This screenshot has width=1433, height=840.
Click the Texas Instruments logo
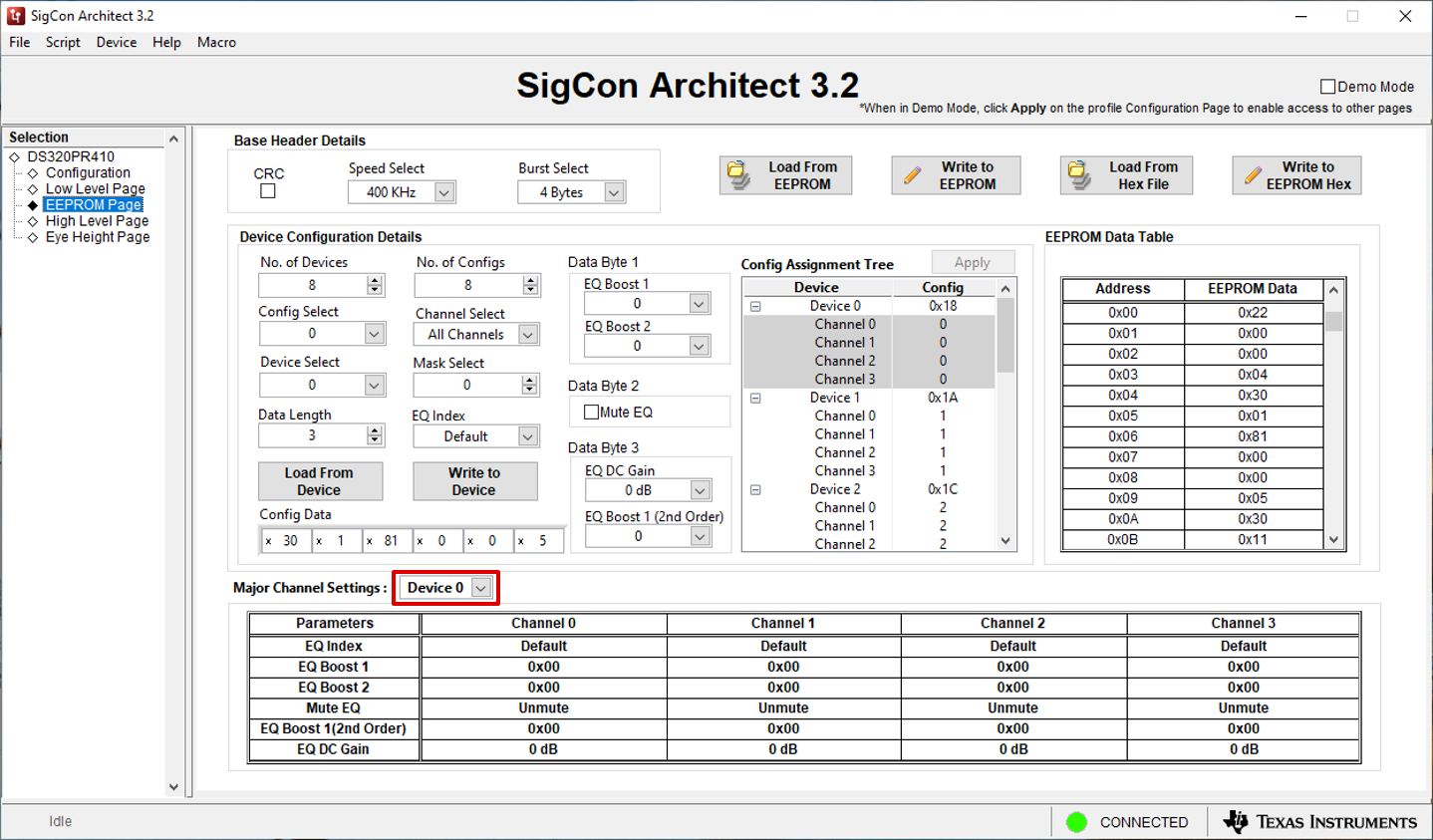click(1236, 822)
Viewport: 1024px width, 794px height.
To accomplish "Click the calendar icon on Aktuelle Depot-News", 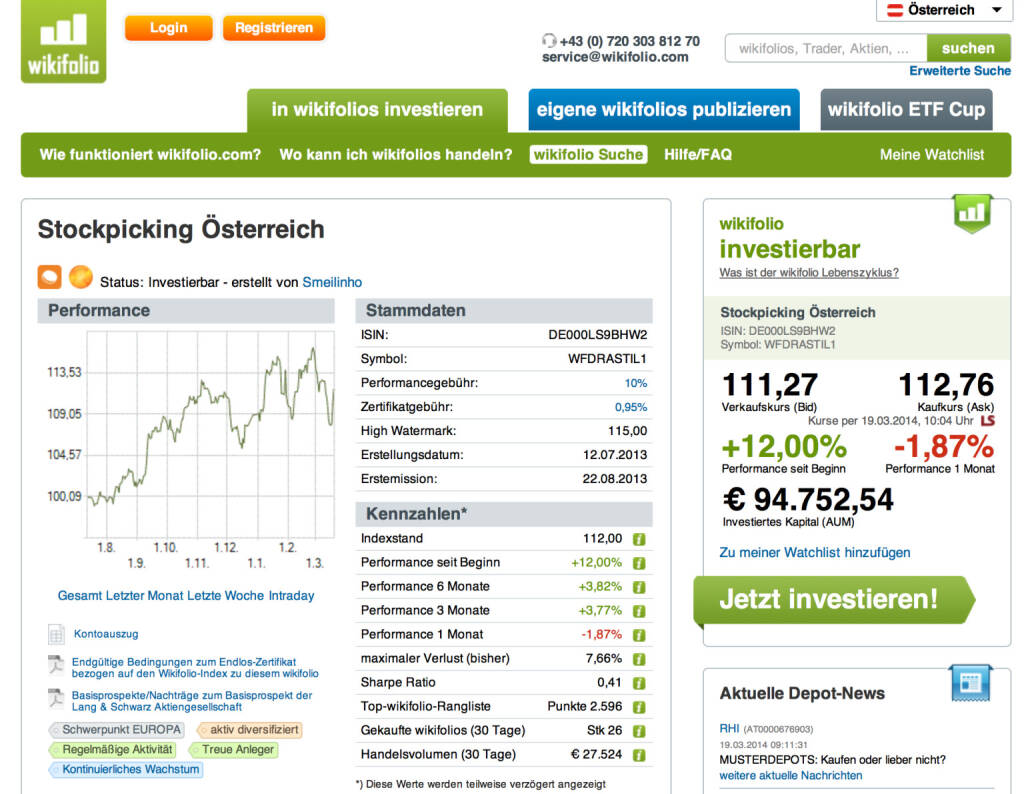I will point(968,682).
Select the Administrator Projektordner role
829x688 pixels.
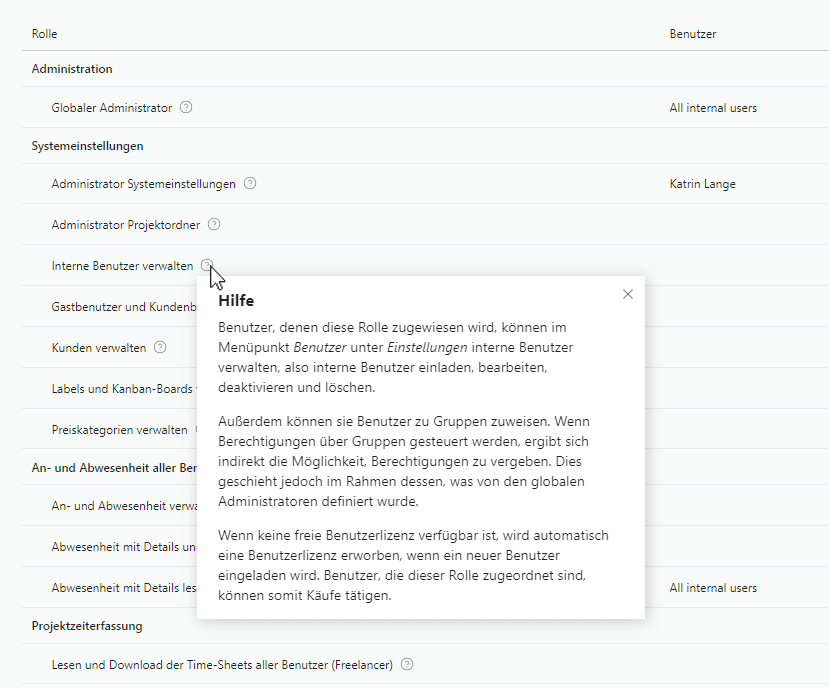[125, 225]
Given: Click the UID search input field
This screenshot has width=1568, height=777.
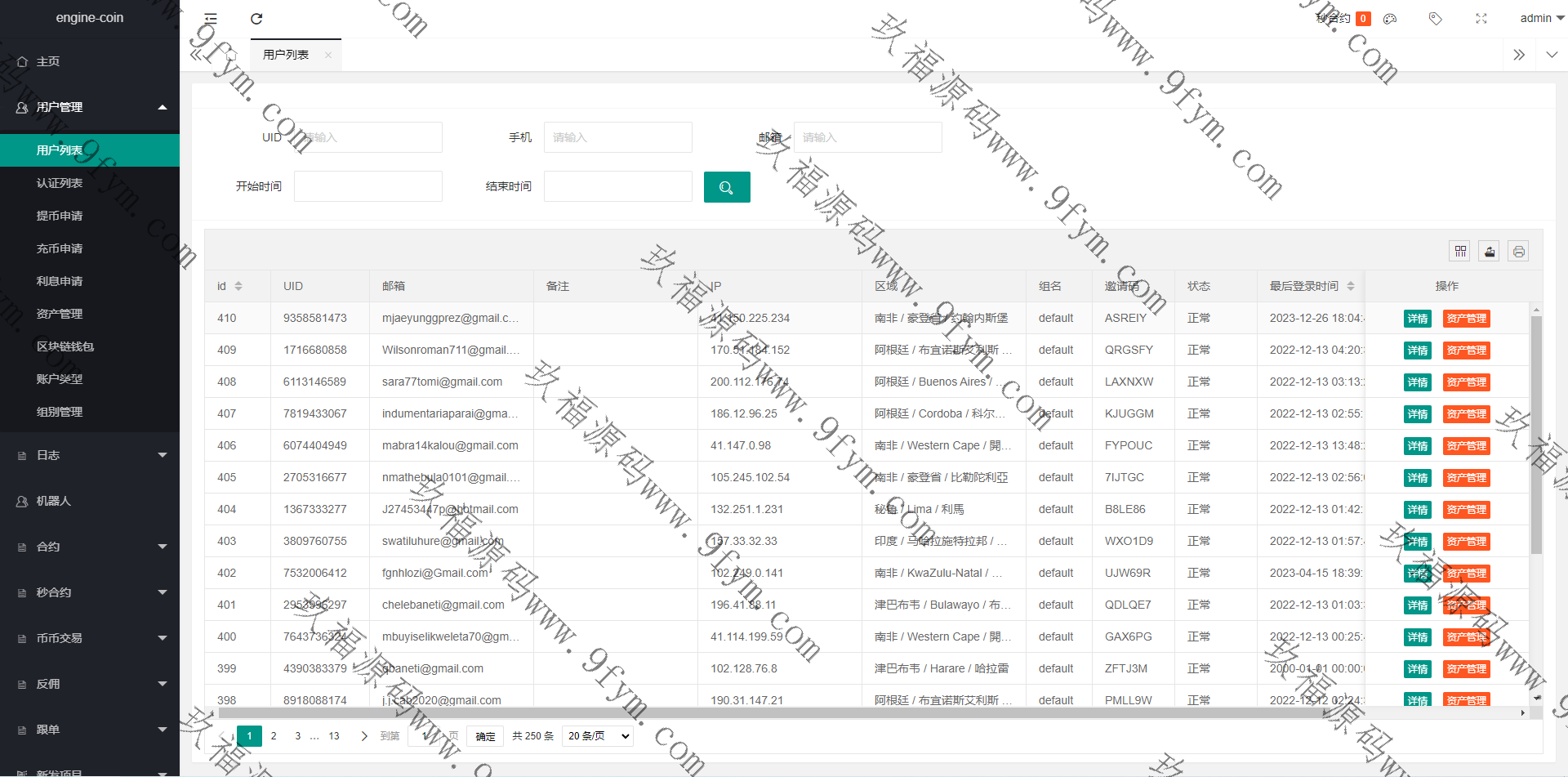Looking at the screenshot, I should click(x=368, y=137).
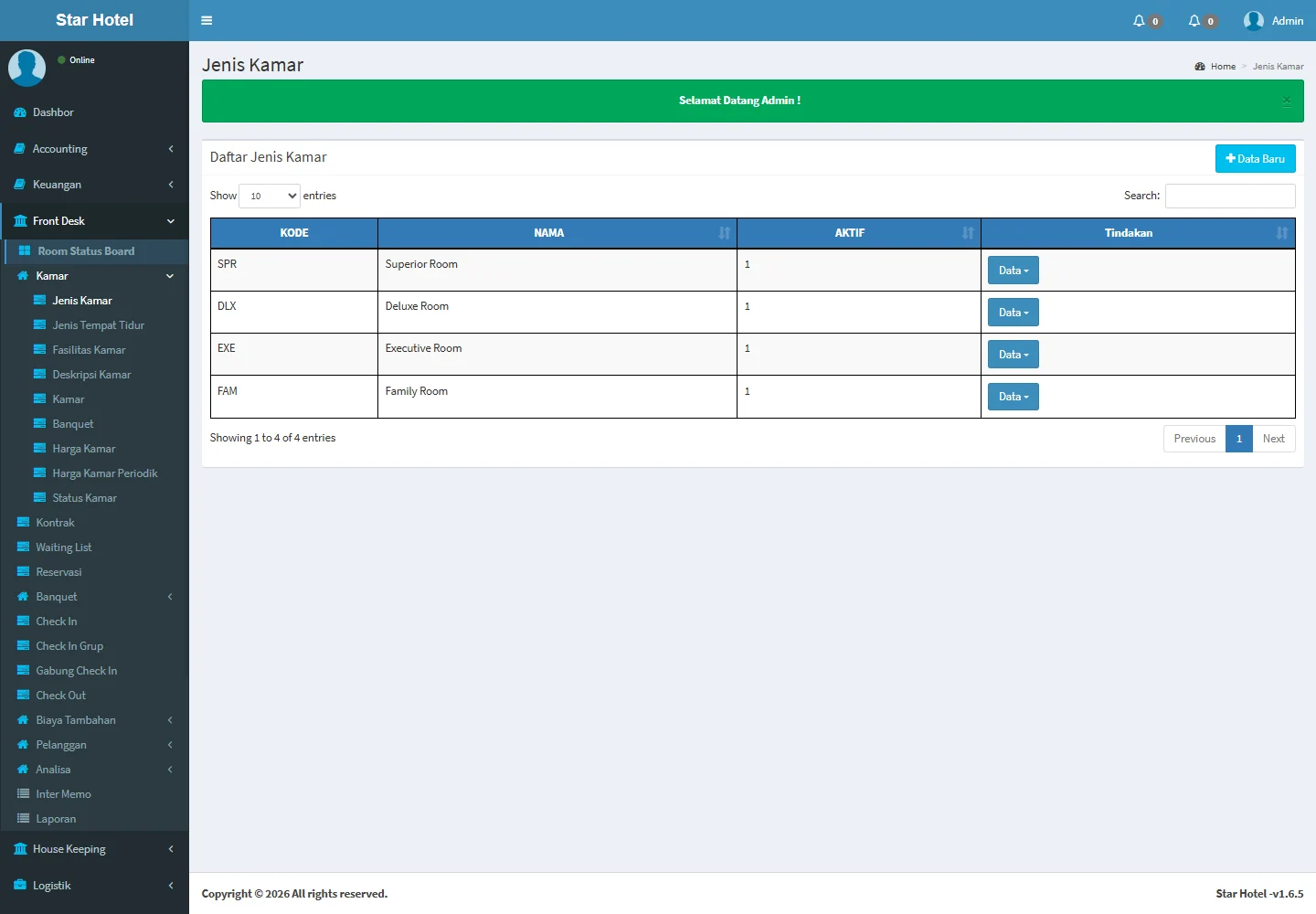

============

_Task requirements_
Only the lines from the one containing "829x688 pixels." through the last line of the entries above should be copied, exactly as they are and without the pictures.

_Response to the task_
829x688 pixels.
[125, 225]
Given: Click the UID search input field
This screenshot has width=1568, height=777.
Looking at the screenshot, I should click(x=368, y=137).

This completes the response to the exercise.